A Napoli per la questione Bagnoli, il presidente Renzi
(prima volta di un Presidente del Consiglio) ha visitato Nisida. Una visita
inattesa: breve, un’oretta e mezza circa, e, nello stesso tempo, ricca: il premier non si
è limitato a stringere mani, prestarsi a varie foto, fare una serie di battute
divertenti, ma ha voluto assumere impegni importanti per lo sforzo di
risocializzazione che l’IPM svolge.
Tra le tante scene
che mi resteranno di questo giorno (ogni visita istituzionale sedimenta memorie
che fanno parte anch’esse di una sorta di album della storia della nostra repubblica),
comincio, mentre l’elicottero lascia il campo sportivo dell’isola, a scegliere
quella che mi sembra centrale.
Di fronte al grande aquilone che racchiude i nomi di
tanti morti ammazzati, un ragazzo, su invito del direttore, racconta come, all’interno
di un progetto in atto a Nisida da molti anni, ha incontrato la moglie dell’uomo
che ha ucciso. Un incontro forte, che lo ha scosso profondamente: perché la
signora non ha “alzato un muro” (“per me sarebbe stato più semplice”), ma ha
detto come, se lui cambierà vita, la morte del marito non sarà avvenuta invano.

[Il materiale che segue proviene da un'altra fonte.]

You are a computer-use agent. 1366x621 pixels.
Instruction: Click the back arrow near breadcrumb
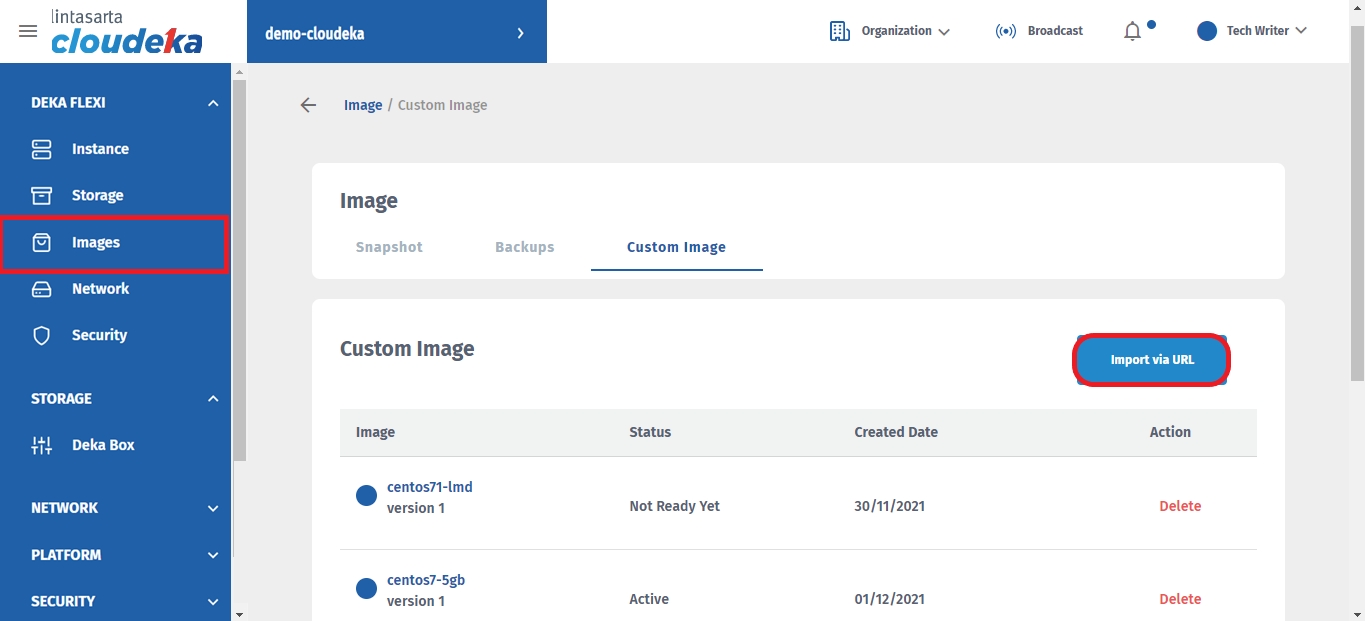pyautogui.click(x=308, y=105)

Il premier ha ascoltato in silenzio, battendo più
volte la mano sulla spalla del ragazzo, mentre sul suo volto traspariva un’emozione
reale, una di quelle che fanno tacere.
È stato il direttore a suggellare il momento
aggiungendo qualche frase sull’importanza della restituzione, che (riprendo a parole mie), superandone gli aspetti
meramente aridi, dà alla pena un senso forte di ricostruzione sociale: l’unico davvero vincente.